**DOCUMENT TEXT**
------------------------------------

As a result, it becomes straightforward to connect the riser to the template, e.g.
using a remote operated vehicle (ROV).
[0024] According to another embodiment of this aspect of the invention, the subsea template
contains a jumper pipe configured to establish a fluid connection between the opening
in the riser and the injection valve tree. Thereby, a rugged and reliable connection
can be established between the riser and the injection valve tree.
[0025] Preferably, the subsea template contains a template guide member configured to steer
the emitting end of the base section towards the sleeve member when the emitting end
of the base section is brought towards the subsea template. Thus, the interconnection
process is further facilitated.
[0026] According to yet another embodiment of this aspect of the invention, subsea template
contains at least one heating unit configured to heat the fluid before being injected
into the subterranean void. This is beneficial because thereby the fluid can be heated
to a suitable injection temperature in the subsea template.
[0027] According to still another embodiment of this aspect of the invention, the subsea
template contains a power interface configured to receive electric power via an electric
power line on the seabed. Consequently, the subsea template does not need to rely
on local power for its operation.
[0028] It is, however, preferable if the subsea template also contains at least one battery
configured to provide electric power to at least one unit in the subsea template;
and/or the least one battery is configured to be charged by electric power received
via the power interface. Namely, this provides redundancy and a backup capacity should
the external power supply fail.

------------------------------------

**GIVEN RECORDS**

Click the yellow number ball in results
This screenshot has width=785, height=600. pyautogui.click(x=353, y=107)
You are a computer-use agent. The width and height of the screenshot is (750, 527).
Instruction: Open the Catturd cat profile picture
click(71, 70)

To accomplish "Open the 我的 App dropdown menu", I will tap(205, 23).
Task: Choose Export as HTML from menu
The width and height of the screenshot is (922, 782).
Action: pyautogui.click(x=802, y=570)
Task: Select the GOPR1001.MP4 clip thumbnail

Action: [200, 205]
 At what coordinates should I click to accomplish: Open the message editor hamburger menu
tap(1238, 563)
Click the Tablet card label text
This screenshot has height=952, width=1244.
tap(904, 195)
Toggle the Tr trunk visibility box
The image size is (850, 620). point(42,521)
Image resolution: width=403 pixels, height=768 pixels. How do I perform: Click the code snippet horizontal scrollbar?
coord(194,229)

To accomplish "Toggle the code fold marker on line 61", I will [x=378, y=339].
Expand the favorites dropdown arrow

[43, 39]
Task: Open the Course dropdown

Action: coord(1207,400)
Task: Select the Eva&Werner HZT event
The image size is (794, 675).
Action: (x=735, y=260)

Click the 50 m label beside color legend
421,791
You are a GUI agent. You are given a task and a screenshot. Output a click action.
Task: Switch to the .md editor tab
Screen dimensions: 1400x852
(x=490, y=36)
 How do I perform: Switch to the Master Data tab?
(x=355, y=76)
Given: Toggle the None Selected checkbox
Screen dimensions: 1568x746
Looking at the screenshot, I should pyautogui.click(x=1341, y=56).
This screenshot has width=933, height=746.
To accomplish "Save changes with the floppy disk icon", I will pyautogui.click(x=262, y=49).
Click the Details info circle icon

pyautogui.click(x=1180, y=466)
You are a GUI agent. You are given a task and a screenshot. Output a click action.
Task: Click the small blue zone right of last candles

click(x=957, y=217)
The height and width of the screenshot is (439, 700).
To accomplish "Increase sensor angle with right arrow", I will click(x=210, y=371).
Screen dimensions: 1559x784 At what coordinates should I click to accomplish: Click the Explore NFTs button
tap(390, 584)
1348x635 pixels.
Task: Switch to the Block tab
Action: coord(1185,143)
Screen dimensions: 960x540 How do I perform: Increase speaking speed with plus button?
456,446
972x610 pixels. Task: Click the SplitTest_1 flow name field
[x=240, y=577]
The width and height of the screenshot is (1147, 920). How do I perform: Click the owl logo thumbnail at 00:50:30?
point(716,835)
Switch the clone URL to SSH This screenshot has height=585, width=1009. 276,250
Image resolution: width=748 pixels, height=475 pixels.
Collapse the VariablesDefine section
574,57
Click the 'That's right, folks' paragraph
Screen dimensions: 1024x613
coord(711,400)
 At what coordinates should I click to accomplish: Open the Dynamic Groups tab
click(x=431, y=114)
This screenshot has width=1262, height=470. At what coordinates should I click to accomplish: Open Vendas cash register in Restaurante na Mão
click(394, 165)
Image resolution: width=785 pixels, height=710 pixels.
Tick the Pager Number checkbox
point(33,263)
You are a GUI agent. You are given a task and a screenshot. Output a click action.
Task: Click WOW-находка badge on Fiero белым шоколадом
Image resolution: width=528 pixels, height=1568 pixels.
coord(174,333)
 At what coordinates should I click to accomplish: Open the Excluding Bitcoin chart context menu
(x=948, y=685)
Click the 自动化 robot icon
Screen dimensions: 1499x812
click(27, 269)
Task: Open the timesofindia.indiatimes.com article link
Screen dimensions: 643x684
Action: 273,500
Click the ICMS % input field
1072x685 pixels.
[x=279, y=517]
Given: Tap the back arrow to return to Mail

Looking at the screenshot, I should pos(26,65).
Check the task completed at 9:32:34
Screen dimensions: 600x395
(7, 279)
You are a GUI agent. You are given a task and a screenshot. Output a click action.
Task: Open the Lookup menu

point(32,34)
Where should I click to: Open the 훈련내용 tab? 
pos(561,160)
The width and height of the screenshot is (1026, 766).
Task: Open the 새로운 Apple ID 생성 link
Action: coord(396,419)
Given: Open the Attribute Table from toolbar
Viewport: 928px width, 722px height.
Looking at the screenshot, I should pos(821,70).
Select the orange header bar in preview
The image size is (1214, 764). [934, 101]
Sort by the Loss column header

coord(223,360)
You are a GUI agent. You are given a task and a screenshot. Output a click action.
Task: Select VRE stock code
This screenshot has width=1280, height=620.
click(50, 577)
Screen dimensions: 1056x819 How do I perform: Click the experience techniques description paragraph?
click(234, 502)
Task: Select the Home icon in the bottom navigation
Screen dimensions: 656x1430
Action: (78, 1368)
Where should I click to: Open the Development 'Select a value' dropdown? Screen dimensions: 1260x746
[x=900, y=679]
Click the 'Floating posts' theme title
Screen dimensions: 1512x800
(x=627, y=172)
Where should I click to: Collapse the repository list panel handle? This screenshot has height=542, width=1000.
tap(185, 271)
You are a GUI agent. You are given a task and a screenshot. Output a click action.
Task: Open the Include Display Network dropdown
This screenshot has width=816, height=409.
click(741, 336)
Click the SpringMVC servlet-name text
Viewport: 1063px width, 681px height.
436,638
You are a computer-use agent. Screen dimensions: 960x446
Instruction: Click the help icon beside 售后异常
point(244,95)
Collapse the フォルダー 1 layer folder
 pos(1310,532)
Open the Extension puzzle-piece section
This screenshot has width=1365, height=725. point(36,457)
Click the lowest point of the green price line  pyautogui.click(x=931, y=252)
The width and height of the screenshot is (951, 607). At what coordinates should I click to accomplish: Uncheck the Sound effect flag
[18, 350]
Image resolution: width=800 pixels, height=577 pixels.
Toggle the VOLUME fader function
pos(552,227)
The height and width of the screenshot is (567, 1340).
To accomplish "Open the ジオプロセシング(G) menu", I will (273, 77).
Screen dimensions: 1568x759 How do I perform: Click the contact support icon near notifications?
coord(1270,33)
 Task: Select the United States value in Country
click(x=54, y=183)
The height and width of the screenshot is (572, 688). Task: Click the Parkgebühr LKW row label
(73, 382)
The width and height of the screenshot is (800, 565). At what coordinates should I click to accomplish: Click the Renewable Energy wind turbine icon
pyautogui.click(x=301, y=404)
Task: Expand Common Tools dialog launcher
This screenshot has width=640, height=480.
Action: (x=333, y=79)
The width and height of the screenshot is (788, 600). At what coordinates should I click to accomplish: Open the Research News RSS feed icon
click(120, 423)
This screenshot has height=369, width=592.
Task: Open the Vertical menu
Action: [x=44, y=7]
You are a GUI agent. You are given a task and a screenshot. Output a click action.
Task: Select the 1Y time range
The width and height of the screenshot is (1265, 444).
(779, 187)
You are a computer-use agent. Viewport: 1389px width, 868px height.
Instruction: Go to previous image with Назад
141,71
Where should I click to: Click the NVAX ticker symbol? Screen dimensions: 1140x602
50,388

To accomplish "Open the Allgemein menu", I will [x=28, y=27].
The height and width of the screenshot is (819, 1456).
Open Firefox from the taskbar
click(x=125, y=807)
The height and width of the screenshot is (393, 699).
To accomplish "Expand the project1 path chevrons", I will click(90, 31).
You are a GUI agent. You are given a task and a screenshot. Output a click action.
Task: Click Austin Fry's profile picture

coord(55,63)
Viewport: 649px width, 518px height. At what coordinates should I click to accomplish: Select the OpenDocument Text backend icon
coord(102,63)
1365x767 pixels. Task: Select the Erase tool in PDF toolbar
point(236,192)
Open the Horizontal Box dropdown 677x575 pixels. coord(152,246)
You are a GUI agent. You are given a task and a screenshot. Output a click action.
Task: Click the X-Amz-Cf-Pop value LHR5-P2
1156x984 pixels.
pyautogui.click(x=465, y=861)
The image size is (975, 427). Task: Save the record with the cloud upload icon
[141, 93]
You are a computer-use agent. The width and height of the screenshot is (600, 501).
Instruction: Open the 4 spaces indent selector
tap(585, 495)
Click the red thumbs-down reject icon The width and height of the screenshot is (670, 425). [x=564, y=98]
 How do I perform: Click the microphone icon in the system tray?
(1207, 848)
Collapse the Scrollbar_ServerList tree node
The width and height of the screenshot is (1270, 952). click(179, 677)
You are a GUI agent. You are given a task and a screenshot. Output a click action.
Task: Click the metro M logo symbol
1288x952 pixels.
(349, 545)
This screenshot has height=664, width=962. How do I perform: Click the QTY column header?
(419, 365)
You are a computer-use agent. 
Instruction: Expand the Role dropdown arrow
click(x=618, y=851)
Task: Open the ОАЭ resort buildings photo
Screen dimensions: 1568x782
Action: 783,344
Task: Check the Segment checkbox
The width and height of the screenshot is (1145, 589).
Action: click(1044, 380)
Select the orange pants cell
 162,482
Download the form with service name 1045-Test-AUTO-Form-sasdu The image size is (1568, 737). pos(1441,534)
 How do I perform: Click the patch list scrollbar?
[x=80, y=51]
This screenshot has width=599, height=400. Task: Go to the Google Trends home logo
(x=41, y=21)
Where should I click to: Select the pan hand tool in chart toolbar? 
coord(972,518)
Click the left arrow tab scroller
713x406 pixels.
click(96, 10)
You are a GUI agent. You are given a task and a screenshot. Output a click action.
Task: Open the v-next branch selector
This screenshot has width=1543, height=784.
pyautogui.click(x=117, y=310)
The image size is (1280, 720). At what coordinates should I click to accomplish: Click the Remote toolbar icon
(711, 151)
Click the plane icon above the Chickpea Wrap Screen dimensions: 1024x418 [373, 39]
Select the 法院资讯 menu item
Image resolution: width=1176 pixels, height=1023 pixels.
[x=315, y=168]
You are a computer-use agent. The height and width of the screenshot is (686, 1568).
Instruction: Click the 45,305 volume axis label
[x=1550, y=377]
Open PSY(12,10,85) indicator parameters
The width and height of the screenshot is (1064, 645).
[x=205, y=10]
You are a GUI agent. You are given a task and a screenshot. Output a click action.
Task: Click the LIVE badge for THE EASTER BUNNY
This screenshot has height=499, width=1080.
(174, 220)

------------------------------------

**DIRECTION 1**
Name every part that the subsea template passage says the subsea template contains.
**DIRECTION 2**
In the subsea template passage, how does the power interface receive electric power?
**DIRECTION 3**
Continue the subsea template passage from its last sentence.

**OUTPUT 1**
- A jumper pipe
- A template guide member
- At least one heating unit
- A power interface
- At least one battery

**OUTPUT 2**
It receives it through an electric power line on the seabed.

**OUTPUT 3**
[0029] According to another embodiment of this aspect of the invention, the subsea template
contains a communication interface configured to receive commands for controlling
at least one function of the subsea template. The commands are transmitted via a communication
cable on the seabed, and the communication cable is connected to the communication
interface. Thereby, the subsea template may be conveniently remote controlled, for
example from an onshore location.
[0030] According to other embodiments of this aspect of the invention, the fluid injection
further includes an ROV configured to effect at least one procedure in connection
with: connecting a riser to the buoy, connecting a riser to the subsea template, controlling
a valve in the subsea template, controlling a valve in the buoy, and/or performing
maintenance of the fluid injection system. This minimizes the need for having personnel
located at the subsea template.
[0031] According to another aspect of the invention, the object is achieved by a method
of attaching a riser to a buoy, which buoy and riser are to be arranged for injecting
fluid from a vessel on a water surface into a subterranean void beneath a seabed.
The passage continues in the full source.